If thou draw out thy soul to the hungry, and satisfy the afflicted soul; then shall thy light rise in obscurity, and thy darkness be as the noonday; and the Lord shall guide thee continually .—ISA. lviii. 10, 11.

If thou hast Yesterday thy duty done,

And thereby cleared firm footing for To-day,

Whatever clouds make dark To-morrow's sun,

Thou shall not miss thy solitary way.

J. W. VON GOETHE.

O Lord, who art our Guide even unto death, grant us, I pray Thee, grace to follow Thee whithersoever Thou goest. In little daily duties to which Thou callest us, bow down our wills to simple obedience, patience under pain or provocation, strict truthfulness of word and manner, humility, kindness; in great acts of duty or perfection, if Thou shouldest call us to them, uplift us to self-sacrifice, heroic courage, laying down of life for Thy truth's sake, or for a brother. Amen.

C. G. ROSSETTI.

January 24

I will bless the Lord, who bath given me counsel .—PS. xvi. 7.

Not slothful in business; fervent in spirit; serving the Lord .—ROM. xii. 11.

Mine be the reverent, listening love

That waits all day on Thee,

With the service of a watchful heart

Which no one else can see.

A. L. WARING.

Nothing is small or great in God's sight; whatever He wills becomes great to us, however seemingly trifling, and if once the voice of conscience tells us that He requires anything of us, we have no right to measure its importance. On the other hand, whatever He would not have us do, however important we may think it, is as nought to us.

How do you know what you may lose by neglecting this duty, which you think so trifling, or the blessing which its faithful performance may bring? Be sure that if you do your very best in that which is laid upon you daily, you will not be left without sufficient help when some weightier occasion arises.
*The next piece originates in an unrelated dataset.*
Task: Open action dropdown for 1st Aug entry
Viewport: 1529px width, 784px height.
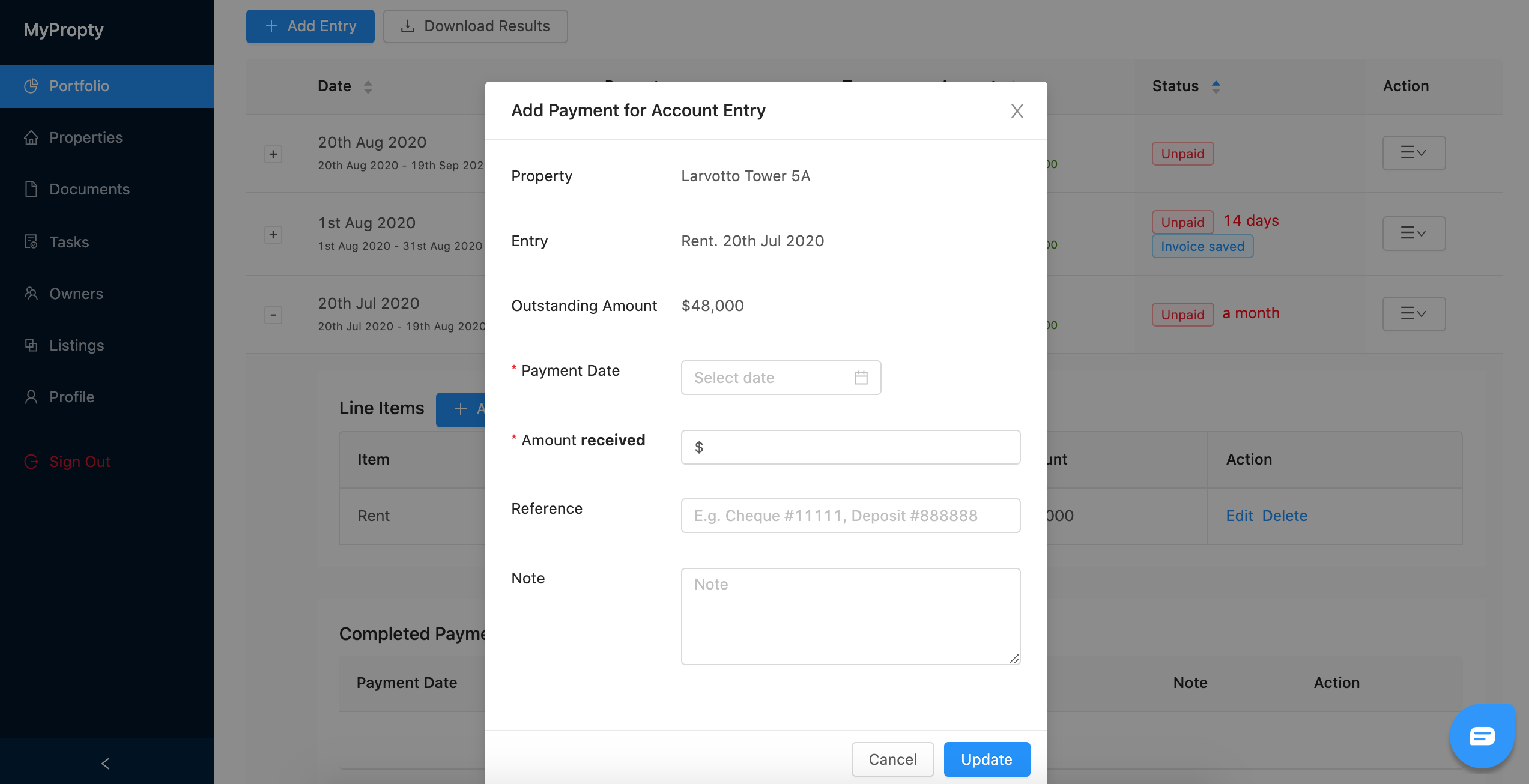Action: [x=1413, y=234]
Give yourself to Him, trust Him, fix your eye upon Him, listen to His voice, and then go on bravely and cheerfully.

JEAN NICOLAS GROU.

January 25

If ye know these things, happy are ye if ye do them .—JOHN xiii. 17.

Therefore to him that knoweth to do good, and doeth it not, to him it is sin .—JAMES iv. 17.

We cannot kindle when we will

The fire that in the heart resides,

The spirit bloweth and is still,

In mystery our soul abides:

But tasks in hours of insight willed

Can be through hours of gloom fulfilled.

MATTHEW ARNOLD.

Hurt not your conscience with any known sin.

S. RUTHERFORD.

Deep-rooted customs, though wrong, are not easily altered; but it is the duty of all to be firm in that which they certainly know is right for them.

JOHN WOOLMAN.

He often acts unjustly who does not do a certain thing; not only he who does a certain thing.

MARCUS ANTONINUS.

Every duty we omit obscures some truth we should have known.

JOHN RUSKIN.

January 26

O the depth of the riches both of the wisdom and knowledge of God! how unsearchable are His judgments, and His—ways past finding out !—ROM. xi. 33.

It doth not yet appear what we shall be .—I JOHN iii. 2.

No star is ever lost we once have seen,

We always may be what we might have been.

Since Good, though only thought, has life and breath,

God's life—can always be redeemed from death;

And evil, in its nature, is decay,

And any hour can blot it all away;

The hopes that lost in some far distance seem,

May be the truer life, and this the dream.

A. A. PROCTER.

St. Bernard has said: "Man, if thou desirest a noble and holy life, and unceasingly prayest to God for it, if thou continue constant in this thy desire, it will be granted unto thee without fail, even if only in the day or hour of thy death; and if God should not give it to thee then, thou shalt find it in Him in eternity: of this be assured." Therefore do not relinquish your desire, though it be not fulfilled immediately, or though ye may swerve from your aspirations, or even forget them for a time. … The love and aspiration which once really existed live forever before God, and in Him ye shall find the fruit thereof; that is, to all eternity it shall be better for you than if you had never felt them.